Après le dépistage, le principal défi est d’assurer un accès continu et régulier au traitement. Pour les personnes atteintes de PCU, le traitement repose essentiellement sur une alimentation thérapeutique spécifique et des produits médicaux indispensables tout au long de la vie. Nous sommes très encouragés de voir que le leader mondial en matière de produits médicaux pour le traitement de la PCU a récemment enregistré plusieurs produits essentiels pour la PCU au Maroc. C’est une étape importante qui améliore leur disponibilité sur le marché marocain. L’étape suivante, que nous espérons voir aboutir prochainement, est leur prise en charge par le système de santé à travers leur admission dans le panier des soins ainsi que leur remboursement par les organismes de prévoyance sociale, afin que toutes les familles puissent y avoir accès, quelle que soit leur situation financière. Car un traitement qui existe, mais reste inaccessible à la majeure partie des familles marocaines, ne permet pas d’éviter le handicap. Grâce à la mobilisation des Associations, des professionnels de santé, des autorités publiques, des parlementaires et des partenaires industriels, nous sommes confiants que le Maroc continue d’avancer dans la bonne direction. Notre objectif est simple : qu’aucun enfant ne soit privé d’un traitement efficace pour des raisons économiques.
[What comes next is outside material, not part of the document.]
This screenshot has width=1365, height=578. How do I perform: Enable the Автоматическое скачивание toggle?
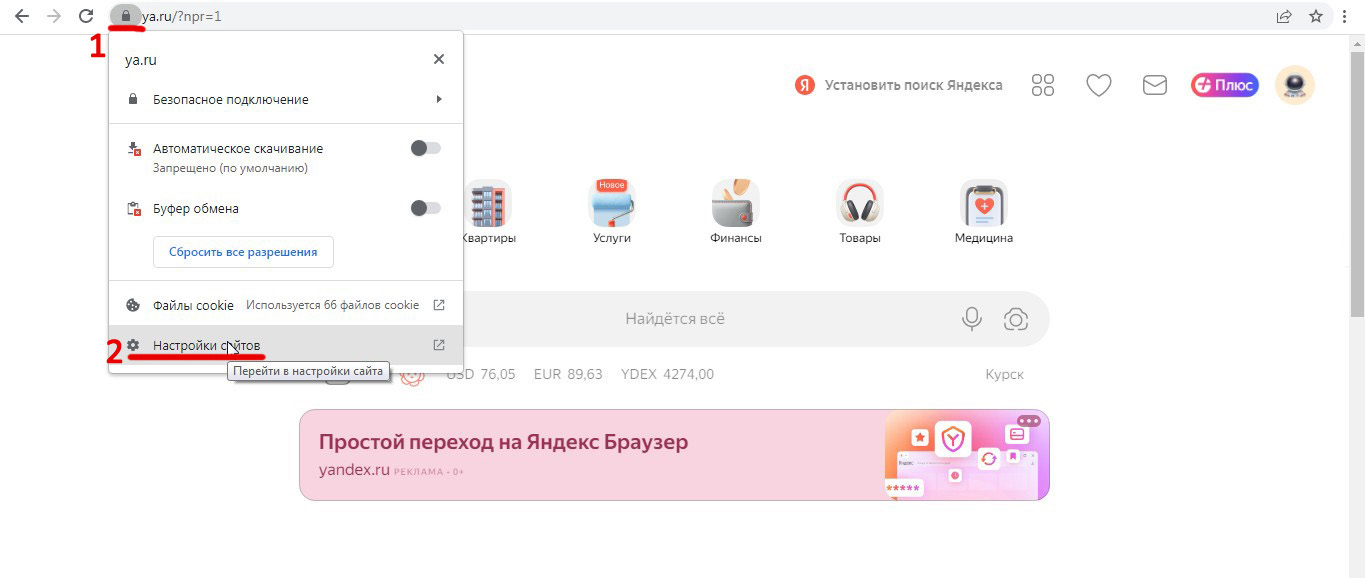[424, 147]
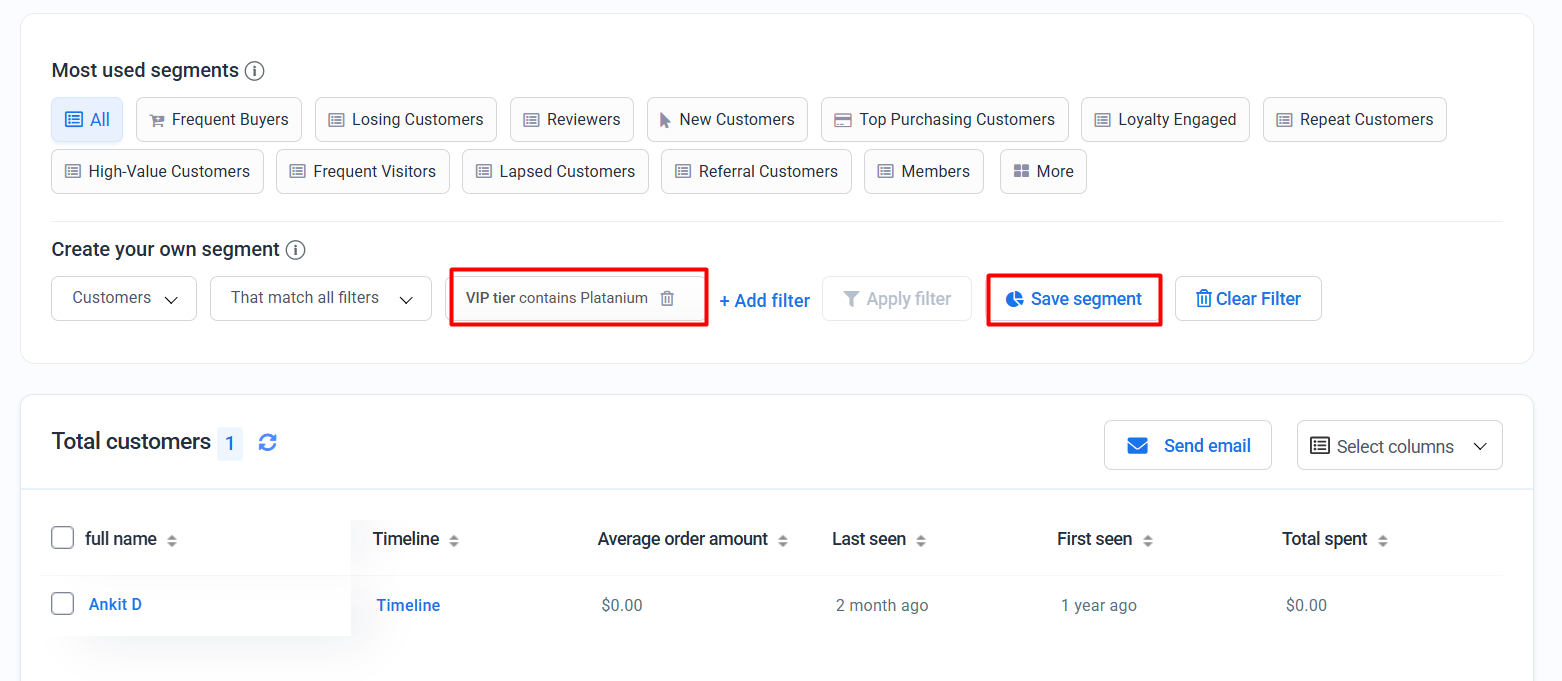Sort by the full name column arrows
The image size is (1562, 681).
[172, 540]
Cette 4e Conférence internationale est organisée sur le thème «Dépister ou condamner au handicap». Quelles recommandations et quels engagements concrets espérez-vous voir émerger de cette rencontre pour faire avancer la prise en charge de la phénylcétonurie au Maroc ?
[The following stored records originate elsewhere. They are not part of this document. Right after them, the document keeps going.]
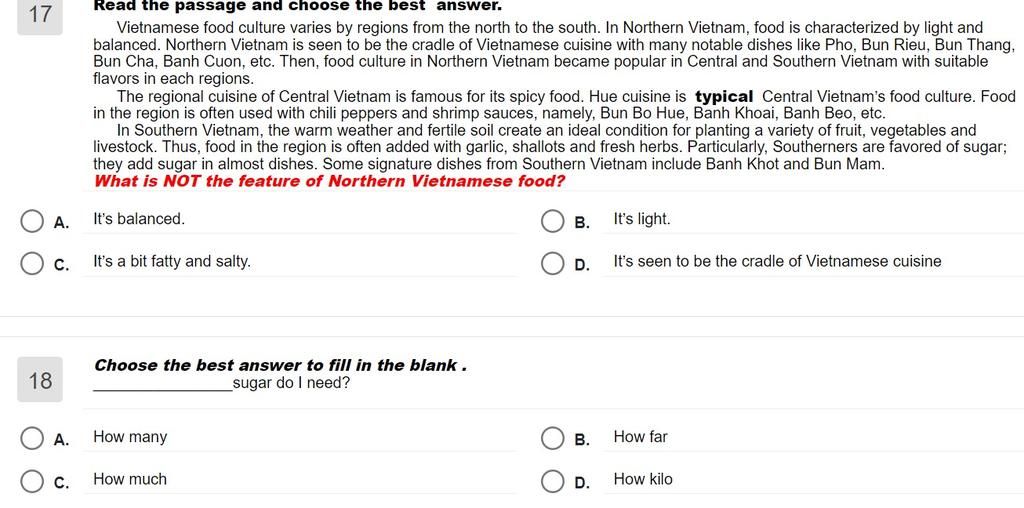Choose radio option B "How far"
The height and width of the screenshot is (508, 1024).
click(x=552, y=439)
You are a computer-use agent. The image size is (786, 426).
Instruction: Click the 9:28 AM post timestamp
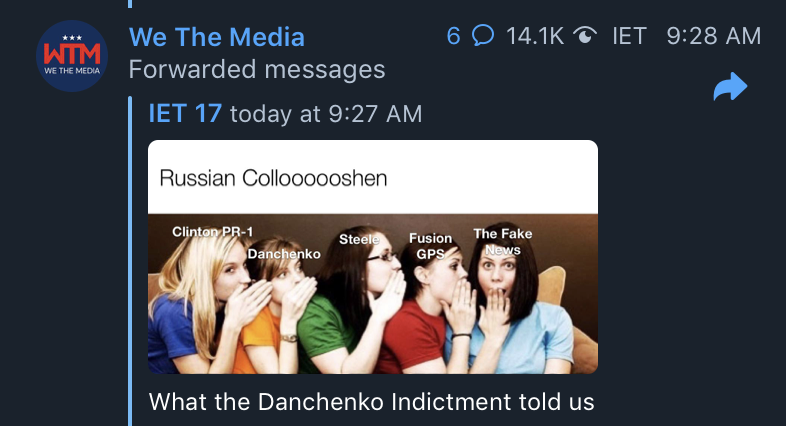(714, 36)
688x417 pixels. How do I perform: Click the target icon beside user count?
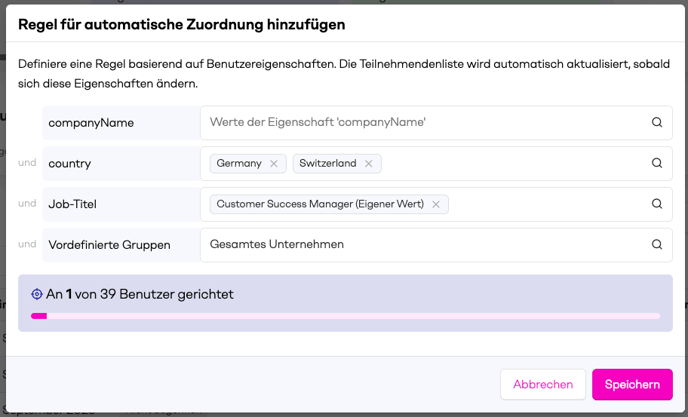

Cette conférence a été l’occasion de passer de la sensibilisation à des engagements concrets et mesurables. Le message du thème est volontairement fort : «Dépister ou condamner au handicap : la réalité de la PCU au Maroc». Mais le poids de la maladie ne s’arrête pas à l’enfant. Il touche toute la famille, avec un épuisement psychologique, des difficultés financières et, dans plusieurs situations que nous avons rencontrées, des tensions familiales pouvant aller jusqu’au divorce ou à l’abandon de la famille par le père. Nous souhaitons d’abord un engagement clair en faveur de l’urgence de la généralisation progressive du dépistage néonatal à tous les nouveau-nés au Maroc. En deuxième lieu, il faut accélérer le processus de prise en charge globale et adaptée de la PCU et son inscription dans la liste des ALD. En troisième lieu, il faut rendre disponibles les produits médicaux de traitement à travers l’octroi des autorisations nécessaires à leur commercialisation au Maroc. La formation est aussi essentielle. Certains professionnels ou parents ne savent pas encore utiliser correctement le «papier buvard» pour les contrôles réguliers. Même chose pour le suivi draconien du régime avec le dosage nécessaire à prescrire pour chaque patient. Il faut donc des protocoles simples, des formations pratiques et un accompagnement continu des familles. Nous pensons particulièrement aux mères seules vivant en milieu rural, qui doivent parfois effectuer des trajets longs et éprouvants pour une consultation, une analyse ou l’obtention d’un produit thérapeutique. La prise en charge doit donc inclure le remboursement des aliments médicaux, des traitements et des bilans, mais aussi faciliter les prélèvements et le suivi au niveau local. Enfin, nous espérons que cette conférence renforcera la coordination durable entre les ministères concernés, les professionnels de santé, les Associations de familles et les partenaires comme Nutricia. L’objectif doit être simple : «Dépister tôt, traiter sans interruption et ne laisser aucune famille seule face à la maladie».